Cible d'attaques informatiques et de ce qu'ils qualifient la «propagande» de médias pro-Kremlin, le candidat centriste Emmanuel Macron et ses proches soupçonnent la Russie de vouloir influencer la présidentielle française, ce que Moscou a fermement démenti.

L'entourage du jeune candidat de 39 ans a accusé mardi le pouvoir dirigé par Vladimir Poutine de dénigrer l'ancien ministre de l'Économie et de soutenir ses principaux adversaires, le conservateur François Fillon et la patronne de l'extrême droite Marine Le Pen, tous deux partisans d'un rapprochement avec Moscou.

«Le Kremlin a choisi ses candidats, François Fillon et Marine Le Pen» et «ils font la promotion de ces deux candidatures sur des médias d'État», a affirmé mardi Benjamin Griveaux, porte-parole du mouvement d'Emmanuel Macron «En Marche !», sur la chaîne iTELE.

Dans son viseur, l'agence de presse Sputnik, et surtout la chaîne de télévision multilingue Russia Today (RT), qui renforce actuellement son service en français: «deux sites financés à 100 % par le Kremlin et qui, objectivement, font une campagne de dénigrement de la candidature d'Emmanuel Macron», selon lui.

Très présents sur internet, ces médias d'Etat russes destinés aux opinions publiques étrangères avaient déjà été accusés d'avoir pilonné la démocrate Hillary Clinton au profit de son rival républicain Donald Trump, lui aussi partisan d'un rapprochement avec Moscou.

Développés ces dernières années à l'international avec pour objectif de faire entendre «le point de vue» de la Russie, ces médias font, selon leurs détracteurs, de la «propagande» au service des intérêts russes, sur des dossiers internationaux comme la guerre en Syrie ou l'avenir de l'Union européenne.

«Absurde», dit le Kremlin

Dans une tribune au journal Le Monde intitulée «Ne laissons pas la Russie déstabiliser la présidentielle en France!», le secrétaire général d'En Marche!, Richard Ferrand, a réitéré ces accusations contre Moscou, RT et Sputnik.

Ces deux derniers «s'acharnent à répandre sur Emmanuel Macron les rumeurs les plus diffamatoires. Un jour, il est financé par «le riche lobby gai», un autre, il est un «agent américain au service du lobby bancaire»», a-t-il déploré en demandant au gouvernement de «garantir le déroulement démocratique normal de l'élection».

Comme RT et Sputnik, le Kremlin a dénoncé mardi ces accusations «absurdes» d'ingérence.

«Nous n'avons pas et nous n'avons jamais eu l'intention de gêner les affaires intérieures d'un pays, encore moins son processus électoral», a déclaré aux journalistes son porte-parole, Dmitri Peskov. Selon lui, «Moscou n'a jamais fait cela officiellement et ne le fera pas à l'avenir».

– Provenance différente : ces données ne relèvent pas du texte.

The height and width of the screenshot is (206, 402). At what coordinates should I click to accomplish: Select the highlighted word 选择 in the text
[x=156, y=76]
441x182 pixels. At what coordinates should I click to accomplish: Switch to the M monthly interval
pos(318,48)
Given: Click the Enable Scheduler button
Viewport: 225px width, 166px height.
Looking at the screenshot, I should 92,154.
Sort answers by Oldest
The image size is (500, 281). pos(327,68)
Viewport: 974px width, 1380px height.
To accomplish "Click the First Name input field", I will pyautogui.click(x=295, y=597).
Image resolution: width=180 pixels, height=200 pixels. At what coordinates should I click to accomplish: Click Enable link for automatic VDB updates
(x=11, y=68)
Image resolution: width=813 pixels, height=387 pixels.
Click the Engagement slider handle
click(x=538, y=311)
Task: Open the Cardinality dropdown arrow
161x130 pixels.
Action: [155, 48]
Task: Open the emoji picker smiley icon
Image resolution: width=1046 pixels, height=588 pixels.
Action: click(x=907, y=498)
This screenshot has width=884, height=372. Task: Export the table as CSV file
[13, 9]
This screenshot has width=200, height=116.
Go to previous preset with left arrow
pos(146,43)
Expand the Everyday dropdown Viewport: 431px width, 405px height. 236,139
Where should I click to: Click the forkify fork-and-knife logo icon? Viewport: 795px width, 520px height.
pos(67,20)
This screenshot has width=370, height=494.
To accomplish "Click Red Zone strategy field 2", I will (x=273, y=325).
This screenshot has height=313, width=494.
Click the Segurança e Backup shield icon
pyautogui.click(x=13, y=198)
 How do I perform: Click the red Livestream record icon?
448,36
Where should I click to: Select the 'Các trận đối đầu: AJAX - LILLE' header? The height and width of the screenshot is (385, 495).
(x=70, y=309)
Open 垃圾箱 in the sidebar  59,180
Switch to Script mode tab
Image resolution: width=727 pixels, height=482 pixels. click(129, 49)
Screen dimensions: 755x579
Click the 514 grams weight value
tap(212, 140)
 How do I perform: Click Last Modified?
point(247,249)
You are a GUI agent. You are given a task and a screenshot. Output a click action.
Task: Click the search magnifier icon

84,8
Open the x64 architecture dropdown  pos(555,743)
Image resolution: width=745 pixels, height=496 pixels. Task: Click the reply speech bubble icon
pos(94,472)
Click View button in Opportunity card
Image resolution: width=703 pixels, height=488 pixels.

L'équipe de M. Macron, bien placé à en croire les sondages pour l'emporter à la présidentielle le 7 mai, s'interroge aussi sur de nombreuses attaques informatiques contre son site de campagne.

Mardi matin, une nouvelle attaque a paralysé les serveurs pendant une dizaine de minutes. Près de 4000 attaques ont été menées depuis un mois, selon l'équipe de M.Macron.

«On essaie de rentrer informatiquement pour récupérer les données de nos 185 000 adhérents, pour avoir accès aux échanges de mails qui se font au sein de l'équipe ou alors pour avoir accès à des informations confidentielles sur la stratégie de campagne», a rapporté M. Griveaux.

«La moitié des attaques, et on en a quelques centaines par jour, provient d'Ukraine, dont on sait les liens qu'elle a évidemment avec les pirates et les personnes responsables de cyberattaques présents en Russie», a-t-il accusé.

Fin décembre, l'Agence nationale de la sécurité des systèmes d'information (Anssi) avait mis en garde contre le risque de cyberattaques à motif politique lors de la campagne présidentielle en France.

«Il y a des attaques numériques pour faire de la politique, dont le but est d'influencer» l'opinion, avait souligné Guillaume Poupard directeur général de l'Anssi.

Sollicité par l'AFP lors d'un déplacement à Alger, Emmanuel Macron a affiché sa «vigilance», même s'il compte être «factuel et prudent» quant à ses propres accusations.

«Je me félicite que le Kremlin souhaite maintenir sa neutralité dans les élections. Qu'il fasse passer le message aux médias russes de ne pas relayer de fausses rumeurs», a-t-il dit.